Stop - Query Pipeline Feature

A query pipeline statement expressing the stop feature defines a list of case-insensitive words to remove from the basic query expression (q) (q) before executing a query against the index.

Typically, a statement expressing the stop feature should only apply when a certain condition is fulfilled.

In general, you should ensure that this is the case by associating such a statement, and/or the query pipeline it is defined in, to a global condition.

The following diagram shows the process of a query being sent to the Search API and the order of execution of query pipeline features.

Syntax

Use the following QPL syntax to define a statement expressing the stop feature:

Syntax

stop <words>

Where:

  • <words> is a comma-separated list of quoted strings where each element defines a case-insensitive word that should be removed from the basic query expression (e.g., "foo", "bar", "baz").

    A given stop word instance will not be removed from the basic query expression when:

    • The condition associated to the statement is not fulfilled.
    • The stop word instance appears in an exact phrase match term in the current basic query expression.
    • The current basic query expression only contains stop words.
    • The stop word instance is acting as an operand of a boolean query syntax operator in the current basic query expression.

Example

In an empty query pipeline named Testing Stop, you define a statement expressing the stop feature with the following QPL definition:

Statement:

stop "be", "do", "how", "i", "in", "my", "not", "or", "the", "to"

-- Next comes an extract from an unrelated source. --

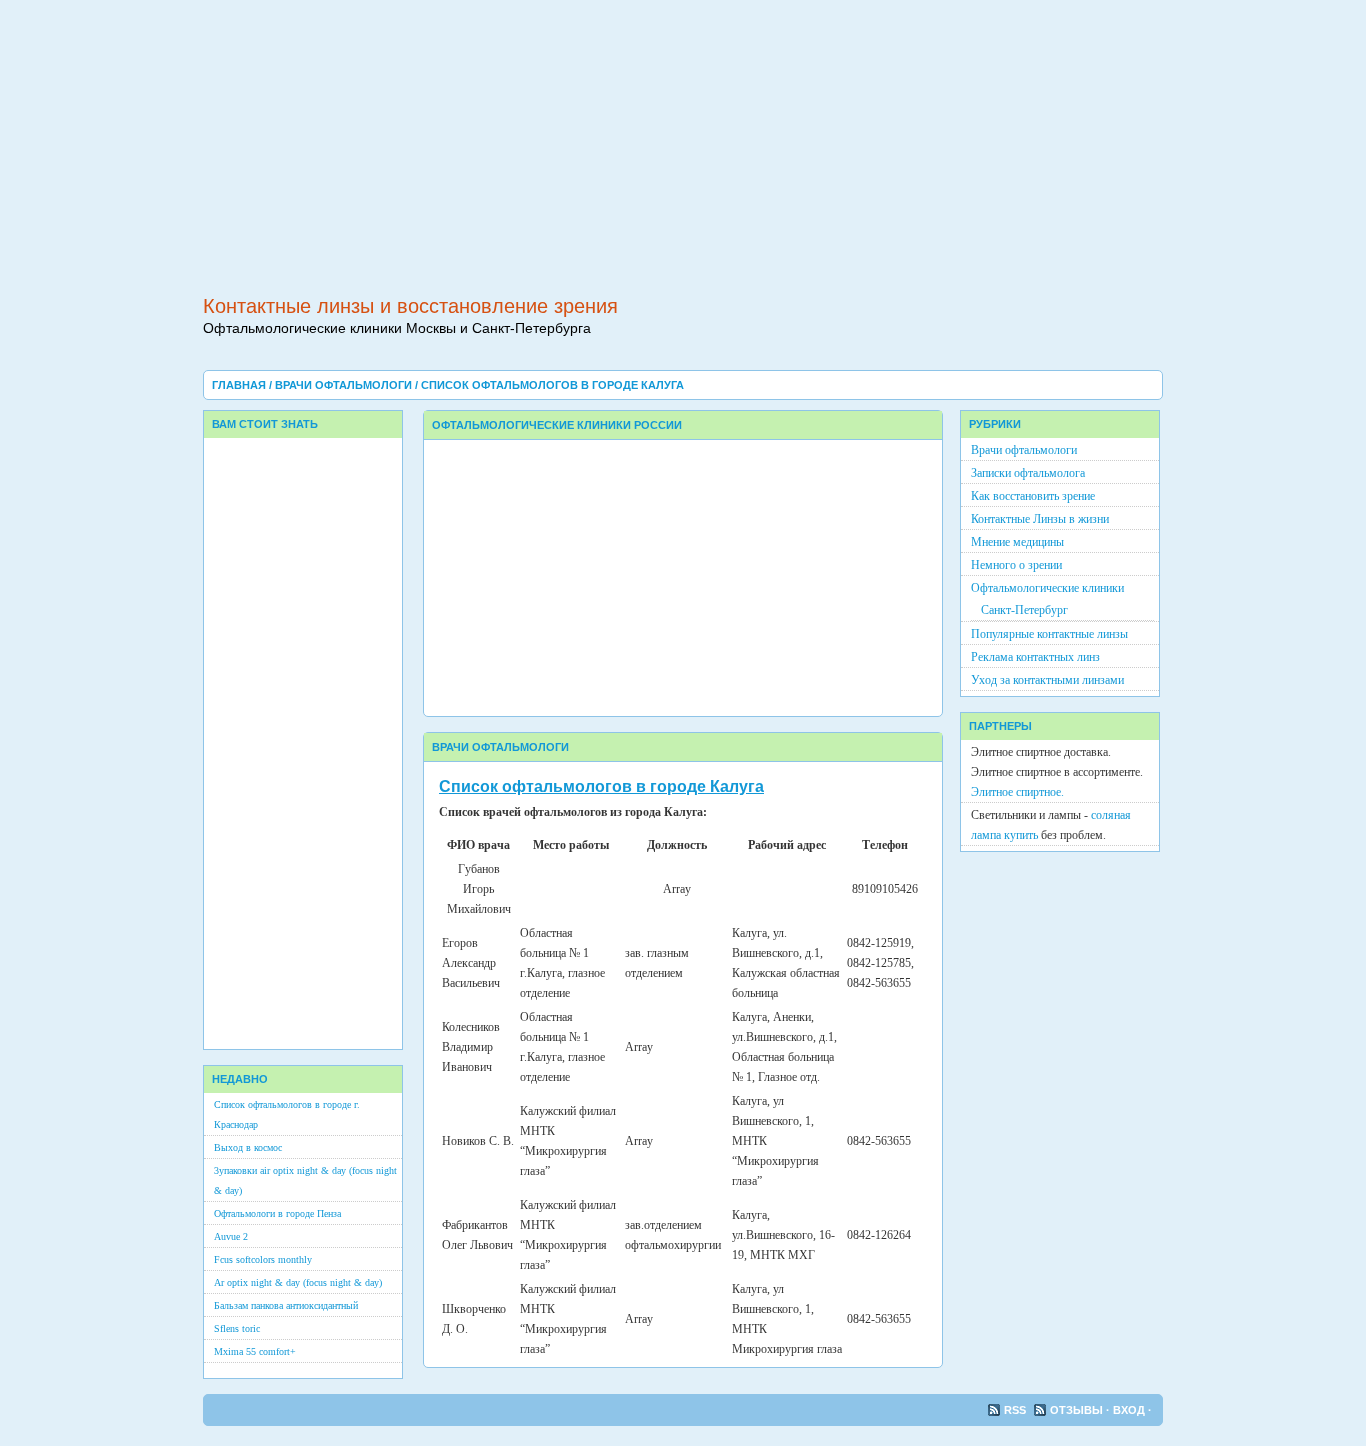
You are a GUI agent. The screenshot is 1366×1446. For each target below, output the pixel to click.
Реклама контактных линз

The following table shows how the basic query expression of different queries going through the Testing Stop query pipeline is processed when this statement applies:

Current q expression Processed q expression Explanation
to be or not to be to be or not to be Stop words are kept if the current q expression only contains stop words.
how do I change the "my password" value in the Intranet? change "my password" value intranet
  • Stop words are case-insensitive (hence I is removed).
  • Stop word instances are kept in exact phrase match query terms (hence my is kept in "my password").
how NEAR:5 my password in the intranet how NEAR:5 my password intranet Stop words acting as query syntax boolean operators are kept (hence how and my are kept).